En un trágico incidente, un joven de 22 años perdió la vida después de recibir un balazo en el cráneo cuando un agente estatal le prohibió grabar con su teléfono celular. El joven se dirigía a su trabajo como cargador en el mercado de Cuernavaca, en el estado de Morelos, cuando observó cómo la policía …
«Un disparo fatal: policial abatido un joven en Morelos y fiscal se niega a intervenir»

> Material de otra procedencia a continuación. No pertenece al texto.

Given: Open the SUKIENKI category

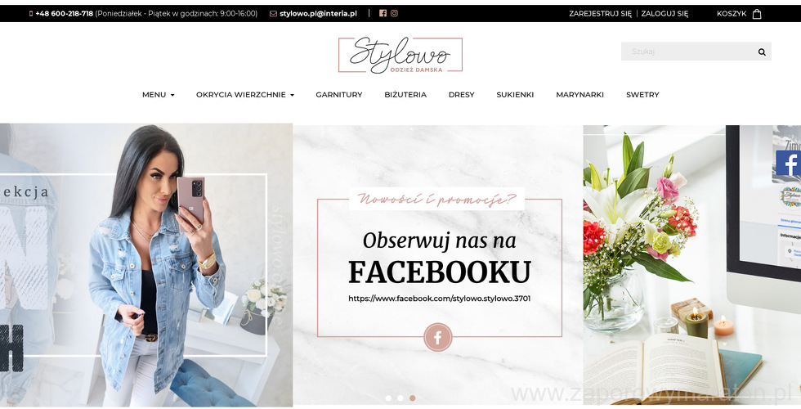Looking at the screenshot, I should pyautogui.click(x=515, y=95).

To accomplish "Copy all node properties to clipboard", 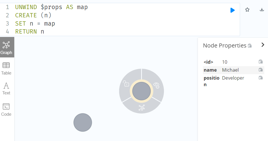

En un trágico incidente, un joven de 22 años perdió la vida después de recibir un balazo en el cráneo cuando un agente estatal le prohibió grabar con su teléfono celular. El joven se dirigía a su trabajo como cargador en el mercado de Cuernavaca, en el estado de Morelos, cuando observó cómo la policía detenía a su vecino para revisar su vehículo.
En ese momento, el agente estatal le arrebató el celular al joven y le disparó. La secuencia de eventos es aún confusa, pero según testigos oculares, el policía estaba detrás del volante de un auto patrulla cuando ordenó al joven que se detuviera. Cuando el joven intentó grabar con su teléfono la situación, el agente le quitó el dispositivo y lo disparó.
La víctima, identificada como Juan Carlos, era un trabajador estable en el mercado de Cuernavaca. Sus compañeros de trabajo describen a Juan Carlos como una persona tranquila y respetuosa que siempre llegaba puntual a su turno. Su muerte ha conmocionado a la comunidad local, que está tratando de entender por qué un agente estatal tuvo que recurrir a la violencia letal en lugar de buscar otras soluciones más seguras.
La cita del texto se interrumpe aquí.